## PROBLEM 1
In the Fergal Bowers profile, what was the monthly fishing and shooting magazine where Bowers began his career?
## PROBLEM 2
Quote the Fergal Bowers profile between "- Born: 1961" and "2000 to 2004.", inclusive.
## PROBLEM 3
Do these statements agree with the Fergal Bowers profile? For each, answer yes or no and quote the words that decide it. (a) Bowers edited The Oracle from 1987 to 1988. (b) Bowers won an ESB National Media Award in 1998. (c) Irish Pro & Am Golf News was a weekly newspaper.

## PASSAGE FOR REVIEW
◇ ◇ ◇

- Born: 1961 (age 64–65)
- Occupations: Journalist; health correspondent;
- Employer: RTÉ

= Fergal Bowers =

Irish journalist

Fergal Bowers (born November 1961) is an Irish journalist. He is the health correspondent for RTÉ News. Previously he worked as an editor for Irish Medical News from 1988 to 2000, and irishhealth.com from 2000 to 2004.

==Career==
Bowers has been a journalist since 1980. He began his career working for Rod & Gun, a monthly fishing and shooting magazine and Sail N' Power, a boating and sailing magazine, both published from Rathfarnham in Dublin. He was editor of Irish Pro & Am Golf News, a monthly Irish golf newspaper from 1983 to 1985. He was editor of The Oracle, a monthly newspaper for the Dublin South West region, based in Tallaght from 1987 to 1988.
He was a senior reporter and later appointed editor for Irish Medical News in 1988 and won an ESB National Media Award in 1996 for his coverage of the Hepatitis C blood infection scandal.

◇ ◇ ◇

## AVAILABLE DATA
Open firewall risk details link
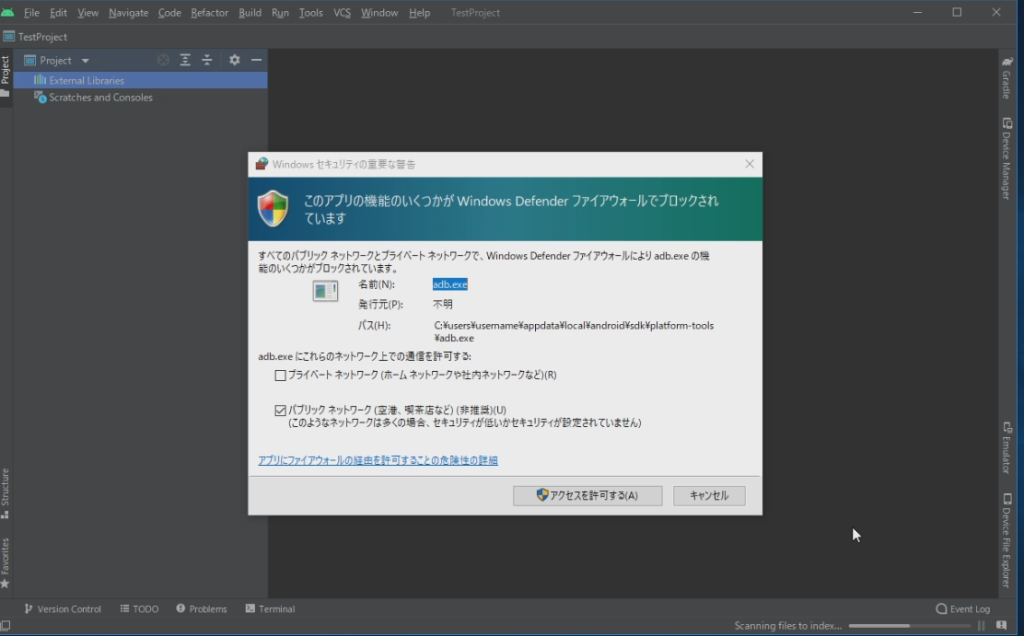Viewport: 1024px width, 636px height. [x=377, y=461]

◇ ◇ ◇

## WRITTEN RESPONSE 1
Rod & Gun

## WRITTEN RESPONSE 2
- Born: 1961 (age 64–65)
- Occupations: Journalist; health correspondent;
- Employer: RTÉ

= Fergal Bowers =

Irish journalist

Fergal Bowers (born November 1961) is an Irish journalist. He is the health correspondent for RTÉ News. Previously he worked as an editor for Irish Medical News from 1988 to 2000, and irishhealth.com from 2000 to 2004.

## WRITTEN RESPONSE 3
(a) Yes: "He was editor of The Oracle, a monthly newspaper for the Dublin South West region, based in Tallaght from 1987 to 1988."
(b) No: "won an ESB National Media Award in 1996"
(c) No: "a monthly Irish golf newspaper"